## START ITEMS
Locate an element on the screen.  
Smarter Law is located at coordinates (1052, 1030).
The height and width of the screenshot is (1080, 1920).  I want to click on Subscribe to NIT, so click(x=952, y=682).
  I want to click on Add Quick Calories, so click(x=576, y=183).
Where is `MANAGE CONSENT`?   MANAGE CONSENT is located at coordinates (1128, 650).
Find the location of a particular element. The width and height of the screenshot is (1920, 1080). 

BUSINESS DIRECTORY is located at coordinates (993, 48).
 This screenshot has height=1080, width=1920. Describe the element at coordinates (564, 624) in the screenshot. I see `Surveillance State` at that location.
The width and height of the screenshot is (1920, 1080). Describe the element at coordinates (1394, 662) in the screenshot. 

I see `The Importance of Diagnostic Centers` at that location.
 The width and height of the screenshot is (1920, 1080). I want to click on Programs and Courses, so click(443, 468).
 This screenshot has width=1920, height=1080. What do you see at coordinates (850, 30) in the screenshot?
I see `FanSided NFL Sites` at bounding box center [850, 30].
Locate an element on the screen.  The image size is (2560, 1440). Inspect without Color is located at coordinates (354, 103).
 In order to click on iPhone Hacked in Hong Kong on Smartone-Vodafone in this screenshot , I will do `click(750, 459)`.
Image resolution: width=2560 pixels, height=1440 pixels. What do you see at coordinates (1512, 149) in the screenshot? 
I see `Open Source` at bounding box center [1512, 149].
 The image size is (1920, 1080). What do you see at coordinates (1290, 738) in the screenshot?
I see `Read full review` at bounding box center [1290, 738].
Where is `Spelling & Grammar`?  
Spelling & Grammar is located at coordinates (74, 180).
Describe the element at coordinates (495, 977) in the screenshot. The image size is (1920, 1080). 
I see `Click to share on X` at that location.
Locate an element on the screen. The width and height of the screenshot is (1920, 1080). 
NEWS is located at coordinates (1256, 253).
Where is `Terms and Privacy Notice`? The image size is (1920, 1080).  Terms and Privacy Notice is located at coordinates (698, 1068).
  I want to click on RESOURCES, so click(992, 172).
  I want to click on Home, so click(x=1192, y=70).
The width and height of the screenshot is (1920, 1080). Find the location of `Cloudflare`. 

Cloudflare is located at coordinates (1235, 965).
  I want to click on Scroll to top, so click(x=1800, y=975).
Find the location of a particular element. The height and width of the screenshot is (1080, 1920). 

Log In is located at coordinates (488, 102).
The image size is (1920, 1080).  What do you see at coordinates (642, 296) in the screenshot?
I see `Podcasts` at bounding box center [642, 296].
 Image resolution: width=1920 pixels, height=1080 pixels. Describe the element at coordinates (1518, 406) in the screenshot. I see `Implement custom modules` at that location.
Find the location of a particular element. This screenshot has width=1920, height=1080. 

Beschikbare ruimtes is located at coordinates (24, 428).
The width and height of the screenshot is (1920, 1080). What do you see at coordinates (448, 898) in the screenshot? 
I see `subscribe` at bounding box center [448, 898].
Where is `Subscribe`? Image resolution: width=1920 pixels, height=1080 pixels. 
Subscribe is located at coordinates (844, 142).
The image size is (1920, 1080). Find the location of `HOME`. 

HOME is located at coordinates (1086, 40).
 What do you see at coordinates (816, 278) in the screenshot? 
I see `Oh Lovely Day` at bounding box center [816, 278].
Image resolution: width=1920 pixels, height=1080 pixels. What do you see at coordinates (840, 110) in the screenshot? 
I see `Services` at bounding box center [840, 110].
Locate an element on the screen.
## END ITEMS
REQUIREMENT.
Copy the stretch of the material from the line containing "Describe the element at coordinates (495, 977)" through the line containing "Log In is located at coordinates (488, 102).", swapping "screenshot" for "image" and leaving everything else unchanged.

FULL SOLUTION.
Describe the element at coordinates (495, 977) in the image. The image size is (1920, 1080). 
I see `Click to share on X` at that location.
Locate an element on the screen. The width and height of the image is (1920, 1080). 
NEWS is located at coordinates (1256, 253).
Where is `Terms and Privacy Notice`? The image size is (1920, 1080).  Terms and Privacy Notice is located at coordinates (698, 1068).
  I want to click on RESOURCES, so click(992, 172).
  I want to click on Home, so click(x=1192, y=70).
The width and height of the image is (1920, 1080). Find the location of `Cloudflare`. 

Cloudflare is located at coordinates (1235, 965).
  I want to click on Scroll to top, so click(x=1800, y=975).
Find the location of a particular element. The height and width of the image is (1080, 1920). 

Log In is located at coordinates (488, 102).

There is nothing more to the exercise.